Autologging - Synapseml

Automatic Logging

MLflow automatic logging allows you to log metrics, parameters, and models without the need for explicit log statements. SynapseML supports autologging for every model in the library.

To enable autologging for SynapseML:

Download this customized log_model_allowlist file and put it at a place that your code has access to. For example:

In Synapse wasb://<containername>@<accountname>.blob.core.windows.net/PATH_TO_YOUR/log_model_allowlist.txt
In Databricks /dbfs/FileStore/PATH_TO_YOUR/log_model_allowlist.txt.

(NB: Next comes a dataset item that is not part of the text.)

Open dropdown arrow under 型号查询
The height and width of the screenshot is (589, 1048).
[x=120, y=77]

Set spark configuration spark.mlflow.pysparkml.autolog.logModelAllowlistFile to the path of your log_model_allowlist.txt file.
Call mlflow.pyspark.ml.autolog() before your training code to enable autologging for all supported models.

Note:

If you want to support autologging of PySpark models not present in the log_model_allowlist file, you can add such models to the file.
If you've enabled autologging, then don't write explicit with mlflow.start_run() as it might cause multiple runs for one single model or one run for multiple models.

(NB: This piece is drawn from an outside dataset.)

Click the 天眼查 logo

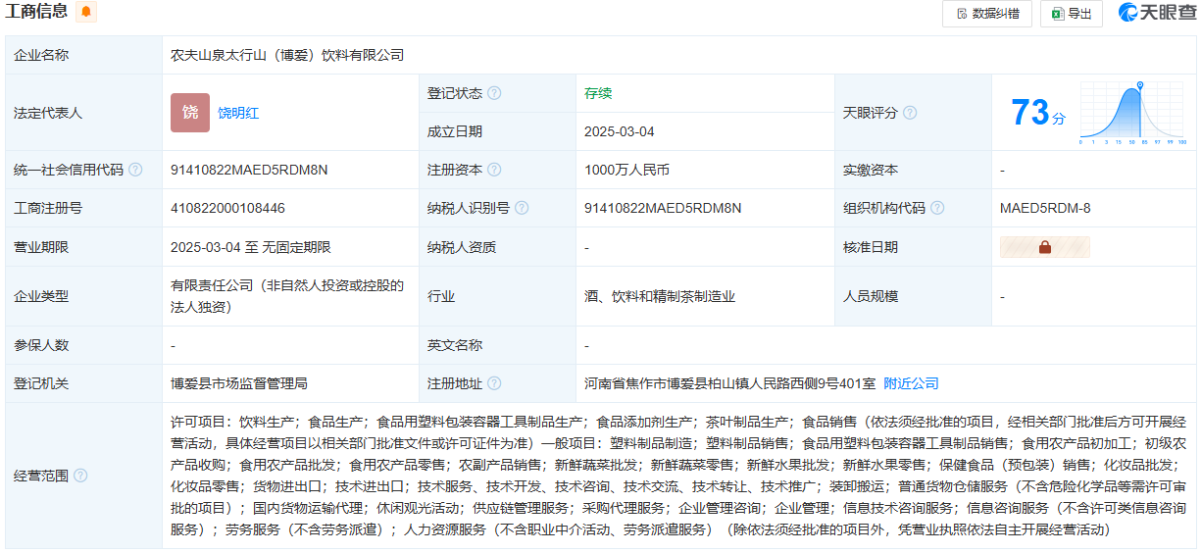pyautogui.click(x=1156, y=13)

Configuration process in Databricks as an example

Install latest MLflow via %pip install mlflow
Upload your customized log_model_allowlist.txt file to dbfs by clicking File/Upload Data button on Databricks UI.
Set Cluster Spark configuration following this documentation

spark.mlflow.pysparkml.autolog.logModelAllowlistFile /dbfs/FileStore/PATH_TO_YOUR/log_model_allowlist.txt

Run the following line before your training code executes.

mlflow.pyspark.ml.autolog()

You can customize how autologging works by supplying appropriate parameters.

To find your experiment's results via the Experiments tab of the MLFlow UI.

Example for ConditionalKNNModel

python

from pyspark.ml.linalg import Vectors
from synapse.ml.nn import *

df = spark.createDataFrame([
    (Vectors.dense(2.0,2.0,2.0), "foo", 1),
    (Vectors.dense(2.0,2.0,4.0), "foo", 3),
    (Vectors.dense(2.0,2.0,6.0), "foo", 4),
    (Vectors.dense(2.0,2.0,8.0), "foo", 3),
    (Vectors.dense(2.0,2.0,10.0), "foo", 1),
    (Vectors.dense(2.0,2.0,12.0), "foo", 2),
    (Vectors.dense(2.0,2.0,14.0), "foo", 0),
    (Vectors.dense(2.0,2.0,16.0), "foo", 1),
    (Vectors.dense(2.0,2.0,18.0), "foo", 3),
    (Vectors.dense(2.0,2.0,20.0), "foo", 0),
    (Vectors.dense(2.0,4.0,2.0), "foo", 2),
    (Vectors.dense(2.0,4.0,4.0), "foo", 4),
    (Vectors.dense(2.0,4.0,6.0), "foo", 2),
    (Vectors.dense(2.0,4.0,8.0), "foo", 2),
    (Vectors.dense(2.0,4.0,10.0), "foo", 4),
    (Vectors.dense(2.0,4.0,12.0), "foo", 3),
    (Vectors.dense(2.0,4.0,14.0), "foo", 2),
    (Vectors.dense(2.0,4.0,16.0), "foo", 1),
    (Vectors.dense(2.0,4.0,18.0), "foo", 4),
    (Vectors.dense(2.0,4.0,20.0), "foo", 4)
], ["features","values","labels"])

cnn = (ConditionalKNN().setOutputCol("prediction"))
cnnm = cnn.fit(df)

test_df = spark.createDataFrame([
    (Vectors.dense(2.0,2.0,2.0), "foo", 1, [0, 1]),
    (Vectors.dense(2.0,2.0,4.0), "foo", 4, [0, 1]),
    (Vectors.dense(2.0,2.0,6.0), "foo", 2, [0, 1]),
    (Vectors.dense(2.0,2.0,8.0), "foo", 4, [0, 1]),
    (Vectors.dense(2.0,2.0,10.0), "foo", 4, [0, 1])
], ["features","values","labels","conditioner"])

display(cnnm.transform(test_df))

This code should log one run with a ConditionalKNNModel artifact and its parameters.